Business | ANALYSIS

Japan's draft budget a firm move against fiscal headwinds

by Atsushi Kodera

Staff Writer

The record ¥96.7 trillion draft budget for fiscal 2016 is by many measures a feat, a key push in the government’s efforts to cut spending.

But amid snowballing welfare costs straining already tattered finances, Japan is nowhere near the clear in its bid for fiscal health, economists say.

The Cabinet on Thursday approved a draft general account budget that is ¥380 billion larger than the initial budget for the current fiscal year, itself the largest yet.

“This is a budget that addresses important issues facing Japan,” Chief Cabinet Secretary Yoshihide Suga said following the budget’s approval.

Suga said the draft budget is designed to address a range of concerns, including providing more child-rearing support, enhancing nursing care services for the elderly, lightening the cost of education and kick-starting efforts to spur local economies.  He said the budget will help advance policy under a slogan beloved of Prime Minister Shinzo Abe — that all citizens can be able to play an active role.

Indeed, economists praised in particular efforts to restrict new bond issuances at ¥34.4 trillion, bringing down the bond-reliance ratio, or the percentage represented by proceeds from new bond issuances in the projected total revenue, to 35.6 percent.

Social welfare costs are projected to grow by some ¥500 billion, in line with a fiscal rehabilitation plan worked out in June that calls for restraining social welfare spending at ¥1.5 trillion in three years from 2016.

Social welfare costs, which are growing as the nation’s population ages, are the biggest-spending item at ¥32 trillion, representing 33.1 percent of total spending.

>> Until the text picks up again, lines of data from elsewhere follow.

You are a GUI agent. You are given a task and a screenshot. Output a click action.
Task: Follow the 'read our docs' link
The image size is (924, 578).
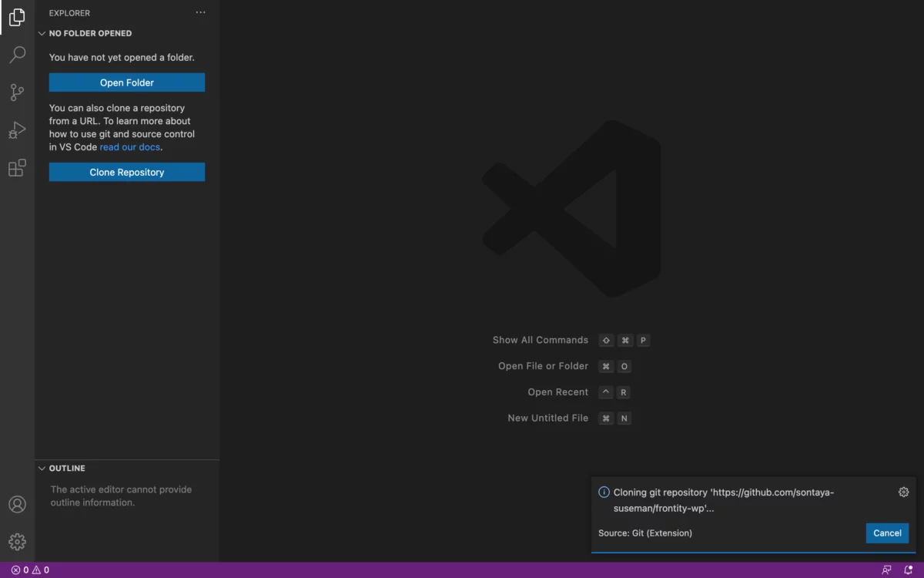coord(130,147)
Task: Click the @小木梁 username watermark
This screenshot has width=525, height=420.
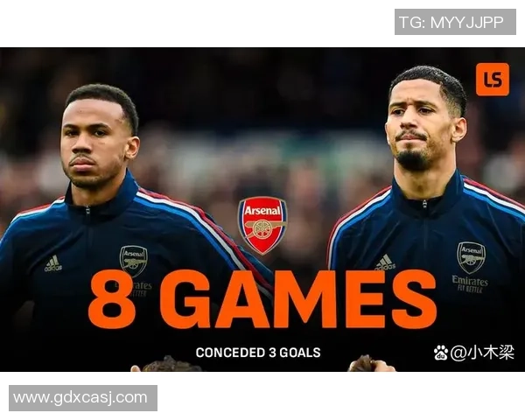Action: pos(482,353)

“I think the government did a good job in significantly restraining new bond issuances,” said Keio University professor Takero Doi. “I think they also have made a degree of achievement in restraining social welfare costs, for the first year of the fiscal rehabilitation period until 2020.”

Toshihiro Ihori, professor at the National Graduate Institute for Policy Studies, also acknowledged a degree of success in restraining spending, although he expressed caveats.

“I can see the efforts they put in while facing various restraints,” he said. “In any case, the severe situation of the government’s finances has not changed.”

With debts amounting to some ¥1,000 trillion, about twice the gross domestic product, Japan’s finances rank among the worst of the advanced economies.

The aging population is sapping the nation’s economic strength amid a decline in the working population. Meanwhile, the retired population continues to swell, compounding the problem.

“The fiscal 2016 budget would grow some ¥400 billion from the current fiscal year and become the largest in history, as they say, but not only that, you have to watch out for extra budgets,” Ihori said, pointing to the risk of loosening fiscal discipline.

Ihori pointed to the ¥3.32 trillion extra budget for the current fiscal year that was approved Dec. 18. It features allocations for finance measures to bolster economic competitiveness, anticipating a loosening of trade after the Trans-Pacific Partnership agreement, as well as reinforcement of counter-terrorism measures.

Ihori takes a particularly dim view of another allocation of ¥360 million for the one-time payment of ¥30,000 to low-income pensioners, a program that faced opposition even among members of the ruling Liberal Democratic Party.

“It’s only a ploy to make older voters happy,” ahead of the Upper House election next summer, he said.

“Economic recovery this year has boosted tax revenues and the government has extra money . . . but if the government finances are in tatters, why not use it to pay back debts,” Ihori said.

“When you add the initial budgeted amount for the current fiscal year (to the extra budget), you’re now spending nearly ¥100 trillion,” he said.

“Around this time next year, the consumption tax hike is only months away,” he said, referring to a move planned for April 2017. “As the tax will rise to 10 percent from 8 percent, the government could draft an extra budget in anticipation of additional tax revenue from that,” thereby boosting spending.

Economists also warn the real GDP growth rate projection of 1.7 percent that forms the basis of tax revenues for the draft budget may be overly optimistic, creating a risk that less lower economic activity may result in disappointing tax revenues.

“The government has to make utmost efforts to ensure its finances will improve and its economic growth strategy will achieve the expected results,” Keio University’s Doi said.

“They should remind themselves that if they fail to achieve the planned tax revenue they then should draft an extra budget to cut spending.”